A previous version of this article incorrectly stated that Ken Davies is currently the chair of the Alberta World Cup Society. FasterSkier regrets the error.
Cross Country Canada (CCC) has turned down an opportunity to host a Tour de Ski-style event in February of 2012, according to a letter released by the organization Tuesday.
In interviews, CCC officials said that plans for the “Tour of the Rockies” foundered on the potential costs, which could have ranged as high as six million dollars, as well as a short time frame for preparation—especially given World Cup events already scheduled in Canada for the following season.
But the president of a consulting firm hired to study the feasibility of a Tour-style race said that the plan for the event was “as good as it gets at this stage, without having final exact location.”
“Suffice to say, it’s not in question that it would work, from an objective perspective,” said Ken Davies, whose firm, Lumina Consulting, produced a preliminary report that CCC cited as the basis for its decision.
Davies is also the chair of the Alberta World Cup Society, which was involved in the planning of the proposed event.
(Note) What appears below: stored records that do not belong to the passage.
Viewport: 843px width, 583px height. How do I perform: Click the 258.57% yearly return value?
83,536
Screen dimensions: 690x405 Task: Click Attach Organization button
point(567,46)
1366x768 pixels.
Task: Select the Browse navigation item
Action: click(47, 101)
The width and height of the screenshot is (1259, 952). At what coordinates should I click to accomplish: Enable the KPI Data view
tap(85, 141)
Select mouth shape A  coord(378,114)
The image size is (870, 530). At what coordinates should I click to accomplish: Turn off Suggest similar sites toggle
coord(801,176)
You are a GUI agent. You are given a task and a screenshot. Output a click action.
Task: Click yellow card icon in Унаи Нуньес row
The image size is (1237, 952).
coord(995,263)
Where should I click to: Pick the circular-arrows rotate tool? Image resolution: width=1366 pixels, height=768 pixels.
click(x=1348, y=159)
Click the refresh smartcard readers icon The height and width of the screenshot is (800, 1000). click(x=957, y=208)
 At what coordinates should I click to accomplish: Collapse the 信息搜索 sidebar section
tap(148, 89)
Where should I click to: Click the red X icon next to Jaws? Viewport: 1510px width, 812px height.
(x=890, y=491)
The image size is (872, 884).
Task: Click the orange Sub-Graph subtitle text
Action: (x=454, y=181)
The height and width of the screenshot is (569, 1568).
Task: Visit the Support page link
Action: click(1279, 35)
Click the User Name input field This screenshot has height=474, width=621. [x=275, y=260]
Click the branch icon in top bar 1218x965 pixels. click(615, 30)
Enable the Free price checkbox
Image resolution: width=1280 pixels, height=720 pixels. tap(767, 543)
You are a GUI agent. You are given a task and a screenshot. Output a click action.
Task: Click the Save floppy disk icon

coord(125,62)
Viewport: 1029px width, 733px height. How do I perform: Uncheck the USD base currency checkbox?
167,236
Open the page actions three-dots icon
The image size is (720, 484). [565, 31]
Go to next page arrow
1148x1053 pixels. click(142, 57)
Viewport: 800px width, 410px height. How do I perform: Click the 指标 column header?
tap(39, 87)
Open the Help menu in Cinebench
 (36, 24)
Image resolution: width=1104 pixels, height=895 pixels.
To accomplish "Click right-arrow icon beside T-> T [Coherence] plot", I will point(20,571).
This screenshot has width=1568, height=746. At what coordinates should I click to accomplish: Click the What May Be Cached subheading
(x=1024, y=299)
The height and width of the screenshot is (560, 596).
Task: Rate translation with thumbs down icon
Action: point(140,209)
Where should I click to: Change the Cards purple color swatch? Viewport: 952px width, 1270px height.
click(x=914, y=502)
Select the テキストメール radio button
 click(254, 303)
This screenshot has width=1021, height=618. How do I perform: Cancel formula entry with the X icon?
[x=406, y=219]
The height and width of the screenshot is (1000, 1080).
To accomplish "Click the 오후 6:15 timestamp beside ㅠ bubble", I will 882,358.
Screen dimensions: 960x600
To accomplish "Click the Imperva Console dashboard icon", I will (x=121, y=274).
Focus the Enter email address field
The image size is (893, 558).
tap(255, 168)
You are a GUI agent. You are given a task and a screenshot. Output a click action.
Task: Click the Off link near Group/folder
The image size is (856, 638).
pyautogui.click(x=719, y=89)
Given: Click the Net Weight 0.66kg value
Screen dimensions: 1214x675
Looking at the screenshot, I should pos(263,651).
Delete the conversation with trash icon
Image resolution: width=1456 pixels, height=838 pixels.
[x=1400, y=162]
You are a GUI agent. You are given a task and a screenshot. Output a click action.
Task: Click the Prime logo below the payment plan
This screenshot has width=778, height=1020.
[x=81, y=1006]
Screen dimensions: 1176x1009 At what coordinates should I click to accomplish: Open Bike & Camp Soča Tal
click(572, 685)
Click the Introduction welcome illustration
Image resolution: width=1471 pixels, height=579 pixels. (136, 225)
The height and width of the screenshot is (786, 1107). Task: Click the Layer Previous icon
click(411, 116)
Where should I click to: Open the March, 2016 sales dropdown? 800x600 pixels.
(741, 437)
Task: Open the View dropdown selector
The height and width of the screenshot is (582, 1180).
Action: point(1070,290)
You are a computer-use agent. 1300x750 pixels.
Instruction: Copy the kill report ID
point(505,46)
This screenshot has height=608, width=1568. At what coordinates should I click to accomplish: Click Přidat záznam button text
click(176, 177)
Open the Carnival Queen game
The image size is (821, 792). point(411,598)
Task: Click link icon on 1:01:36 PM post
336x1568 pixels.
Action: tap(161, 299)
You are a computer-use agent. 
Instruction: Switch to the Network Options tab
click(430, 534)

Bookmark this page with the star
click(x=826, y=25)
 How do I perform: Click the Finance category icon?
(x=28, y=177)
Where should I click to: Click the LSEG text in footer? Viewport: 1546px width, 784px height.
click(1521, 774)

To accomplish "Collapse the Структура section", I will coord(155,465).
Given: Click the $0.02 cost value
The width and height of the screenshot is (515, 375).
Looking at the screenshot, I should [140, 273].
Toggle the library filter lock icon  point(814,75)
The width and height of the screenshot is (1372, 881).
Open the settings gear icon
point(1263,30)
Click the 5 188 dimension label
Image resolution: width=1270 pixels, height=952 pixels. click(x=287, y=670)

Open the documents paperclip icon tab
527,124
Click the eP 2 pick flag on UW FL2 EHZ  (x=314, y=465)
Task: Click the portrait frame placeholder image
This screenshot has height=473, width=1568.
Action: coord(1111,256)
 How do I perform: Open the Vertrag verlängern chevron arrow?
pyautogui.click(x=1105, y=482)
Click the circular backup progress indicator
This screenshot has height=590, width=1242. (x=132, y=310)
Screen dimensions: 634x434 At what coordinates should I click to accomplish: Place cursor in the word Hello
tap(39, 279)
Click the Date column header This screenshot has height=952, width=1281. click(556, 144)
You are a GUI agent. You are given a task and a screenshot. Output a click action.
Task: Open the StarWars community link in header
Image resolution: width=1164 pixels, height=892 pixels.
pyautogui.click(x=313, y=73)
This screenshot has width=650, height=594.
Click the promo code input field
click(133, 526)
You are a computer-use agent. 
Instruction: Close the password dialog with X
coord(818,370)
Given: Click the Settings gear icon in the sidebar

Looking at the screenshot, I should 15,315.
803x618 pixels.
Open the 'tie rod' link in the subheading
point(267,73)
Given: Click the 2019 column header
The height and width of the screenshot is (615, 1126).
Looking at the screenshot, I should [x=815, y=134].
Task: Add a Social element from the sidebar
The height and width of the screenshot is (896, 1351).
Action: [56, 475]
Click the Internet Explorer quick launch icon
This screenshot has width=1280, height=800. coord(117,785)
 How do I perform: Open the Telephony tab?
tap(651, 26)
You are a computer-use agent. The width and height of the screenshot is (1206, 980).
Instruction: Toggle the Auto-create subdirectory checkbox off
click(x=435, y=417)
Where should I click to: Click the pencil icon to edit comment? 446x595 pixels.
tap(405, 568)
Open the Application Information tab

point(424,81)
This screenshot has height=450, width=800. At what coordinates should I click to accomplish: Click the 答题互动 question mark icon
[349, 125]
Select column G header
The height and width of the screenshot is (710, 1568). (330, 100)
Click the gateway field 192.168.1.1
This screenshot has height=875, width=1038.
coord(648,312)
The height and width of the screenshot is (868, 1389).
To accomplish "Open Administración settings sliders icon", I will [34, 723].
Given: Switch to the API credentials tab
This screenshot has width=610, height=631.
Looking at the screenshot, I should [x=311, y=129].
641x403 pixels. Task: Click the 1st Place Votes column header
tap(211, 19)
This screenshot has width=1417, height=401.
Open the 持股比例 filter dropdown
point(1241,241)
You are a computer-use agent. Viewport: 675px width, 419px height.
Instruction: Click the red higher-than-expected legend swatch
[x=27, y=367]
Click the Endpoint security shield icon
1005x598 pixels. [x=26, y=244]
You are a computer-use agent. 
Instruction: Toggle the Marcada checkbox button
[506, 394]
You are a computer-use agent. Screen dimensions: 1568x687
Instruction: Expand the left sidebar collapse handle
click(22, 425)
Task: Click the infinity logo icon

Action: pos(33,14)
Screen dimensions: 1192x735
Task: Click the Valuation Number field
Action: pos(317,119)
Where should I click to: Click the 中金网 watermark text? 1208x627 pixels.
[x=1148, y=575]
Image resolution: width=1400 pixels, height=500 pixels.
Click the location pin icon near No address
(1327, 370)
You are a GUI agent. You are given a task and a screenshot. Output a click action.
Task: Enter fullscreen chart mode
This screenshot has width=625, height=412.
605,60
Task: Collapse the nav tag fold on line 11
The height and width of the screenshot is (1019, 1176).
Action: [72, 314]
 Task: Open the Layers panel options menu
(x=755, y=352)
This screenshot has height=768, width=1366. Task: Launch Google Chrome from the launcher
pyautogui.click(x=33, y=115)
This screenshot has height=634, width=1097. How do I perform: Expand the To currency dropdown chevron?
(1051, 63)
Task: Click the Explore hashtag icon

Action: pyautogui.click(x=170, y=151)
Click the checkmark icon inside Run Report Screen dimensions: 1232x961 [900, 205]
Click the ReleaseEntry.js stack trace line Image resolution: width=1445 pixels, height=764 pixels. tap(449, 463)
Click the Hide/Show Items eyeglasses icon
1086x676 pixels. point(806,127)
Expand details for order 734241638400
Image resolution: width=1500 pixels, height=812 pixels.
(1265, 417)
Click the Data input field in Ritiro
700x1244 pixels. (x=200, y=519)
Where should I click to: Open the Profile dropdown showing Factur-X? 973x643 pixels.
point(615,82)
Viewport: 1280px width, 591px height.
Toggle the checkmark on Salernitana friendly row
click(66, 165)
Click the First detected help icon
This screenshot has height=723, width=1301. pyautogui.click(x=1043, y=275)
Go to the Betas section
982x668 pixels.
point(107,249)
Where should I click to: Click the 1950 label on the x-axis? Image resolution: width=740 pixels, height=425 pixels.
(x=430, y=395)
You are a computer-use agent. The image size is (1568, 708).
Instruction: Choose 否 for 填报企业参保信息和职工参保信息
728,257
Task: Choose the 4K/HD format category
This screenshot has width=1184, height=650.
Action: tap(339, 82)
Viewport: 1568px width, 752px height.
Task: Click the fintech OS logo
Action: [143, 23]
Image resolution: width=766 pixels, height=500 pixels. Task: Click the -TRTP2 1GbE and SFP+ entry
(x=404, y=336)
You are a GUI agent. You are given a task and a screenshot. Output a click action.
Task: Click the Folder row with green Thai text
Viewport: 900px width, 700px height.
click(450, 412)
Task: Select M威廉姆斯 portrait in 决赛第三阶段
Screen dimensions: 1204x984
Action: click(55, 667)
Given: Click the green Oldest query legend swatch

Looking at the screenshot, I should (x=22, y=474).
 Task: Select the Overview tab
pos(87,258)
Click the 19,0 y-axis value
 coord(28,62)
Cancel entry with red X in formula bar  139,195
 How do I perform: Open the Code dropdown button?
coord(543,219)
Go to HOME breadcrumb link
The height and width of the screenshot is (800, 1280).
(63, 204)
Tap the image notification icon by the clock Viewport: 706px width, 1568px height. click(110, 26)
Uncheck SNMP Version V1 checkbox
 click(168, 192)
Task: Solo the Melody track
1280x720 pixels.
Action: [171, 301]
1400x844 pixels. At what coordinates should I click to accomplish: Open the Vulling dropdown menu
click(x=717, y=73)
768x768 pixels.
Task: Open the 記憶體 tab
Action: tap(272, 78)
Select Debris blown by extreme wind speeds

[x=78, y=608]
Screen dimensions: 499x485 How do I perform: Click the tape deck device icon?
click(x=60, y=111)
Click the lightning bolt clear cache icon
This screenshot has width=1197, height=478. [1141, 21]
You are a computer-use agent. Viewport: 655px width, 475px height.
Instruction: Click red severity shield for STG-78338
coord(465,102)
Details of the race had not been settled on, but Davies said that it would have resembled the Tour de Ski, the multi-day format that has gained traction in Europe since its inception in 2007. Hill climbs, city sprints, and conventional distance races were all on the table.
According to Dave Dyer, CCC’s events director, plans for the tour had been evolving since it was first discussed with the International Ski Federation (FIS).
The original proposal, he said, would have included races at established venues in Canmore and Whistler. A “unique transportation experience” would have advertised the tourism potential of both British Columbia and Alberta to athletes, coaches, team managers, and the media.
In a later version, Dyer said, race logistics would have been run from a “hub” in Canmore—which he suggested would place unreasonably high stress on the organizing committee there.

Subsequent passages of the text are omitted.